Publisher : Nakerah Network
Course Language : Arabic
***Note***: For questions and practice exercises, please refer to Nakerah Network main website.
Buffer overflow attacks exploit vulnerabilities in an application due to mishandling of occurrences of data buffers being presented with more data than they were intended to hold. This course explains the basics needed to understand the criticality of buffer overflow vulnerabilities and how they could be exploited by attackers to take complete control of a remote system.
The course starts with simple introduction about computer main components/structure and how they components work together to do preliminary functions. Then we move to seeing these interactions in reality by inspecting simple application execution inside a debugger and how the debugger can help inspection different sections of computer memory.
After that we delve into functions and how do they get executed inside computer memory (stack) in addition to having a quick look into stack layout and architecture.
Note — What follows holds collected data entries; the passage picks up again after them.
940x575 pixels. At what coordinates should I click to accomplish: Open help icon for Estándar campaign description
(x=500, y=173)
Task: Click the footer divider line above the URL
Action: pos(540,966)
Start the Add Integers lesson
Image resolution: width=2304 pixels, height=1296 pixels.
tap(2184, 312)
This is followed by explaining fuzzing basics and how fuzzing could be used to trigger buffer overflow condition without having any visibility over the application source code. A popular fuzzer caller Spike is being used during this demonstration in addition to inspecting network traffic generated by Spike using Wireshark sniffer.
Once buffer overflow condition is triggered, a proper payload will be created that would overwrite EIP register to hijack application execution flow. After that, Metasploit (the popular exploitation framework) is used to generate shellcode that will be placed into computer memory to execute arbitrary commands of attacker's choice.